# What you have to do
Check each line below for the word "selector". How many have it? Answer with the number only.
********************
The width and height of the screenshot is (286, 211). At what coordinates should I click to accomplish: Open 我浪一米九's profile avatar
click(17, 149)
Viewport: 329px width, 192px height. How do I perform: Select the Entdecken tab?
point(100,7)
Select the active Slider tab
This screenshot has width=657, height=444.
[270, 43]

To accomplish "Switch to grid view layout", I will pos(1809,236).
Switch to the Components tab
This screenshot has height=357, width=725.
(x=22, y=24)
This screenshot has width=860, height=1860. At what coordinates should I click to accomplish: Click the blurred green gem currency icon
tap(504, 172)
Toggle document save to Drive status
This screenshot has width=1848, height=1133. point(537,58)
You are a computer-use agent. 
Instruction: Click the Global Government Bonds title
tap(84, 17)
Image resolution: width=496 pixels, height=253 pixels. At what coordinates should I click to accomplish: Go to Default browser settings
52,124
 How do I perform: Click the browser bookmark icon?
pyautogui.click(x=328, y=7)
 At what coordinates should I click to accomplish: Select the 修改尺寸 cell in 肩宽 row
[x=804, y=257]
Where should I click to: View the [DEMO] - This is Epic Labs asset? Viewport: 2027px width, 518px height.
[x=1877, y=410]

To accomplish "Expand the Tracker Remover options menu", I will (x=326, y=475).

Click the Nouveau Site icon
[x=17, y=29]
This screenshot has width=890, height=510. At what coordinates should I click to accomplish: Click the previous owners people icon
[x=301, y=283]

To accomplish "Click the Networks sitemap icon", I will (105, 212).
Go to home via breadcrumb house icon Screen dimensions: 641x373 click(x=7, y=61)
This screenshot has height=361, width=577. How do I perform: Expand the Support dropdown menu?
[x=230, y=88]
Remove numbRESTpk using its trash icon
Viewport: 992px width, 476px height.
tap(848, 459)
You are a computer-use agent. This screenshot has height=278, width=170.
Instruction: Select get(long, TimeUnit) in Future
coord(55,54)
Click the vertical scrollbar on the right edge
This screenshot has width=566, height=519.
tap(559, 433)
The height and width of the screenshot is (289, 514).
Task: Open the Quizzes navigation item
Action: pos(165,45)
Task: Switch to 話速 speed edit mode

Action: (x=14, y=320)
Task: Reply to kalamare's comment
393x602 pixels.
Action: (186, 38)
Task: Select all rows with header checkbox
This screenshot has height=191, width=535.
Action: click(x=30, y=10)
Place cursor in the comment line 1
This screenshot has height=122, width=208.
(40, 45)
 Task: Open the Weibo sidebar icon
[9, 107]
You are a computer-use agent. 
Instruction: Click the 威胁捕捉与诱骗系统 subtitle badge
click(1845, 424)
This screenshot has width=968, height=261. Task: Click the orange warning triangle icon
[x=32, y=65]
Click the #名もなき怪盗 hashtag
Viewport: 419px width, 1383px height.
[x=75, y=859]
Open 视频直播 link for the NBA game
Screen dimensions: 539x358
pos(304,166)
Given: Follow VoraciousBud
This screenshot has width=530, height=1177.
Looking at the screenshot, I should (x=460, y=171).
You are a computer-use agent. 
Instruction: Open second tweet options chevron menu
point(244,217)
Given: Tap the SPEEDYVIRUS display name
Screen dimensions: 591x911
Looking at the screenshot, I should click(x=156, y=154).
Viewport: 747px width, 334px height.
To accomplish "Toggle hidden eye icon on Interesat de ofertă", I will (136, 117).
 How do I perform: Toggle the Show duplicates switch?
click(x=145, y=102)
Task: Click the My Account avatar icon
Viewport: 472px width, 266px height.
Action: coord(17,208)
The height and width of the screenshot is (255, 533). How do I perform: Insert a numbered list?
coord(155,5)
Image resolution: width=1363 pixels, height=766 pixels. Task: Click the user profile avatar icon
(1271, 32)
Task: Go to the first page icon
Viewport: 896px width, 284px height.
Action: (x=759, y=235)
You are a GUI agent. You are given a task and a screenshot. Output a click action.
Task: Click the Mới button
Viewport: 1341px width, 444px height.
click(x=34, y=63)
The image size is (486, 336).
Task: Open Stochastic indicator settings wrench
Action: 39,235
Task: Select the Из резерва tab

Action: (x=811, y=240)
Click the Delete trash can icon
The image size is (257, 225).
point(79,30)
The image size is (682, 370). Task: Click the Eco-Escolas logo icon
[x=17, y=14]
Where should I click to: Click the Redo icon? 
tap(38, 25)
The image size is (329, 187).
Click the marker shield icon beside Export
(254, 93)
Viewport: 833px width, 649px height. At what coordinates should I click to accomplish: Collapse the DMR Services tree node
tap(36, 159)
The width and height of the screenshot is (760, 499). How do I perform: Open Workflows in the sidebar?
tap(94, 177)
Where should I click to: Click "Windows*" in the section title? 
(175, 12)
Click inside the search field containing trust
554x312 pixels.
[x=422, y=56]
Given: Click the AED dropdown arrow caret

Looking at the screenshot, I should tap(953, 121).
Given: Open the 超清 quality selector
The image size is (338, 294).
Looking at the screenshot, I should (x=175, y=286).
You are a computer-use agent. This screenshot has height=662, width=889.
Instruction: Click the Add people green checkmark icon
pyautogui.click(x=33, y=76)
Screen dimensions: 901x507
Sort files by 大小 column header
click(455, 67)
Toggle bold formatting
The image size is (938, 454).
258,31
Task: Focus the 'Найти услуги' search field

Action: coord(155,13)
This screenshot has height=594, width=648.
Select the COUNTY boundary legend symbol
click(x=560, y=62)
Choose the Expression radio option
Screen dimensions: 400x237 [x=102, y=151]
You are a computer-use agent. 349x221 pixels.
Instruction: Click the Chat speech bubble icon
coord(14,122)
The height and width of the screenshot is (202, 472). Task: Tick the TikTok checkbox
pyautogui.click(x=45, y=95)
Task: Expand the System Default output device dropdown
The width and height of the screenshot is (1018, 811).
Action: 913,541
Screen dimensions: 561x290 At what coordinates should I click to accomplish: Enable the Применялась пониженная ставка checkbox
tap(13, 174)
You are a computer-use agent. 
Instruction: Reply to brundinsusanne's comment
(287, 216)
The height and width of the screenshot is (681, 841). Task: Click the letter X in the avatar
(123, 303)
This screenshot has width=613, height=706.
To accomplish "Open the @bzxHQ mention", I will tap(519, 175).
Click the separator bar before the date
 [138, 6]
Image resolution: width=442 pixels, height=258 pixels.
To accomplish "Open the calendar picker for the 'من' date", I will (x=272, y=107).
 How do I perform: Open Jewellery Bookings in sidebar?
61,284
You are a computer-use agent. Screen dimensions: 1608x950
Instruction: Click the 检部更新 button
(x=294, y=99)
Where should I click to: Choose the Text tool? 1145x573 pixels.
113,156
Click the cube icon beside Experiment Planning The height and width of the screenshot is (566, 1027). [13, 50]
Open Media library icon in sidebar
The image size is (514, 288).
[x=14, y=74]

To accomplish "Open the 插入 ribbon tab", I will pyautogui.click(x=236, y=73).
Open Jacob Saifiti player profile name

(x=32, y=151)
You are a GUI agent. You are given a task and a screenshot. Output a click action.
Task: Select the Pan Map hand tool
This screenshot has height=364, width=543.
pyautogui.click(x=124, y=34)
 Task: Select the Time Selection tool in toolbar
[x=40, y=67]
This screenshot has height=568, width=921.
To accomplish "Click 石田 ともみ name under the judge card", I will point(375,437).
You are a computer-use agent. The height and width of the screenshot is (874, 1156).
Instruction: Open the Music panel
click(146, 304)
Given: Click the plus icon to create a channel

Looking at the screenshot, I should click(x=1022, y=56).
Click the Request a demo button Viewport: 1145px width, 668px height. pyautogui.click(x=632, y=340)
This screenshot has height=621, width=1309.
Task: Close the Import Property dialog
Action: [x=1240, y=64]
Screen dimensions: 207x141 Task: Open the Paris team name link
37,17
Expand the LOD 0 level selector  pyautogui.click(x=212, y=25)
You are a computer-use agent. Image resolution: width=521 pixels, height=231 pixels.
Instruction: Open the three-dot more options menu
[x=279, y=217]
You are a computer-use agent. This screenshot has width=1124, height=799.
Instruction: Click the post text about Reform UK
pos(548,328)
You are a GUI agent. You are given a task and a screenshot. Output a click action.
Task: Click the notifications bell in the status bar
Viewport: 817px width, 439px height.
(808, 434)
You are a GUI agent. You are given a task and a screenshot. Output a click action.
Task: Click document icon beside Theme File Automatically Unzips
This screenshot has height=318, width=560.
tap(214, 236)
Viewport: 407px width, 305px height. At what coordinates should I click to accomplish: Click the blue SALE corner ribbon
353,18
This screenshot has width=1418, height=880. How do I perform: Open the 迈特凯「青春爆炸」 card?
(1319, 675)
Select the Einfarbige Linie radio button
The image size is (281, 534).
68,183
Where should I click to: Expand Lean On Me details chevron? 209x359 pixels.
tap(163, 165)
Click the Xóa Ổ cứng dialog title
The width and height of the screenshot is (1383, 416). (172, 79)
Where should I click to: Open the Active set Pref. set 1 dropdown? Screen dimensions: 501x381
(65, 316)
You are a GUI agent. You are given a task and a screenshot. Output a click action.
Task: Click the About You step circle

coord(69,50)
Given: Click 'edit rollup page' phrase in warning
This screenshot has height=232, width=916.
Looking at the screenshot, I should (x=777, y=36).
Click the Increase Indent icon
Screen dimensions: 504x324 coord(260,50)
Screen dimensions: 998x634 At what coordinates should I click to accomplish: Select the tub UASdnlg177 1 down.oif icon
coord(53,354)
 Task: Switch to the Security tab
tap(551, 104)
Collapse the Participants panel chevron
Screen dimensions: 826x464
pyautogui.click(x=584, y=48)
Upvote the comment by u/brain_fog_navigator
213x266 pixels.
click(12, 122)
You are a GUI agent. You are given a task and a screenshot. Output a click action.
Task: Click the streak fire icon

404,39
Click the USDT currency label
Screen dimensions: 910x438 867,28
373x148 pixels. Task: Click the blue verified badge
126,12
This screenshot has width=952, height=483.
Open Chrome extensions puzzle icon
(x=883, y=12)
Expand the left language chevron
********************
# Task result
2